Danone expects better margins in 2023

Q4 sales surpassed estimates
calendar icon 22 February 2023
clock icon 2 minute read

French food group Danone said on Wednesday it expected better margins this year after soaring raw materials and energy costs weighed down its full-year 2022 operating margin, according to Reuters.

Sales in the final quarter topped estimates on the back of higher prices, and finance chief Juergen Esser said Danone was ready to lift prices again this year, if necessary, although it expected inflation to moderate through the year.

Overall, price increases contributed 8.7% to annual revenue growth and 11.3% to fourth-quarter growth.

Danone, like its rivals Nestle and Unilever, has increased prices to cope with surging costs but faces a challenge when it comes to the extent of price hikes before even affluent shoppers decide enough is enough.

Danone's operating margin for 2022 declined to 12.2% of sales from 13.7% in 2021, broadly in line with expectations, reflecting inflationary pressure and costs related to investments in brands in the second half of the year.

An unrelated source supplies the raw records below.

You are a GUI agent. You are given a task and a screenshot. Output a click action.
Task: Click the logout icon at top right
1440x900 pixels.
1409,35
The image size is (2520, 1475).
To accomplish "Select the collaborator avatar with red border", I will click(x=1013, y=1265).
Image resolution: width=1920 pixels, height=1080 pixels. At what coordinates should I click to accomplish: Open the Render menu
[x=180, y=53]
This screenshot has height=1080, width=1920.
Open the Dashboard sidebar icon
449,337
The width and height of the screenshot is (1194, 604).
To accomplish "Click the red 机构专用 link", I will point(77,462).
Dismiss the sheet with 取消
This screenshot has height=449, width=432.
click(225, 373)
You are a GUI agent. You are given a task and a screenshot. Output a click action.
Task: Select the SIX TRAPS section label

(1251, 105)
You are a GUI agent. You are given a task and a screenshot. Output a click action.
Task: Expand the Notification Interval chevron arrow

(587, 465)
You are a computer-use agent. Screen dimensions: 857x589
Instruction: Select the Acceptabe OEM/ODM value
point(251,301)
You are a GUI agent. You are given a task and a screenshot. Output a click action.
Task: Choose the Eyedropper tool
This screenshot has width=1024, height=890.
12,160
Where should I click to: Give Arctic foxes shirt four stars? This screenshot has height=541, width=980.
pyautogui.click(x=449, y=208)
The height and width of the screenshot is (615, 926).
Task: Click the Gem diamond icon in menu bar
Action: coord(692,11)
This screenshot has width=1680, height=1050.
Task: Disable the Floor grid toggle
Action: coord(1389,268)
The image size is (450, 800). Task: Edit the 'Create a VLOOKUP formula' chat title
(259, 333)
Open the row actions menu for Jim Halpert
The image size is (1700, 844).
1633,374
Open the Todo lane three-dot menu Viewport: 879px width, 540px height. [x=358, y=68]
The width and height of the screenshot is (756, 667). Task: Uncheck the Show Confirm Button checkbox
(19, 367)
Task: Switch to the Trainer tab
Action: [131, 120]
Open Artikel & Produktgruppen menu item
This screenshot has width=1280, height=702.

"Building on 2022 momentum, we are entering 2023 with renewed ambition and confidence in our strategy," CEO Antoine de Saint-Affrique said.

The world's largest yoghurt maker's 2023 forecast was in line with its mid-term like-for-like sales growth target of 3% to 5%, with a moderate improvement in recurring operating margin. Its shares rose 2.6% by 1023 GMT.

A sequential improvement in gross margins, higher sales and productivity would fuel margin improvement, Esser said.

The owner of Activia yoghurt and Evian bottled water reported fourth-quarter sales growth of 7%, beating market expectations of 6.2%, helped by growth across Essential Dairy and Plant-based, Specialised Nutrition and Waters segments.

In North America, quarterly sales growth of 9.7% was led by brands such as International Delight in coffee creations, Activia and Oikos in yoghurt and Silk in plant-based, all brands where Danone is starting to reap the fruits from reinvestments.

In China, demand for Aptamil continued to drive infant formula sales but the Mizone water brand suffered from COVID-related restrictions. There were however signs that demand for Mizone was improving since China relaxed its no-COVID policy.

Saint-Affrique is implementing a revival plan amid mounting input costs and uncertainty caused by Russia's invasion of Ukraine that has also led the group to plan shedding control of its dairy food business in Russia.

Last month Danone also announced it would explore strategic options, including a potential sale, for its organic dairy activity in the United States, comprising the Horizon Organic and Wallaby businesses, as part of its plans to part with non-performing assets.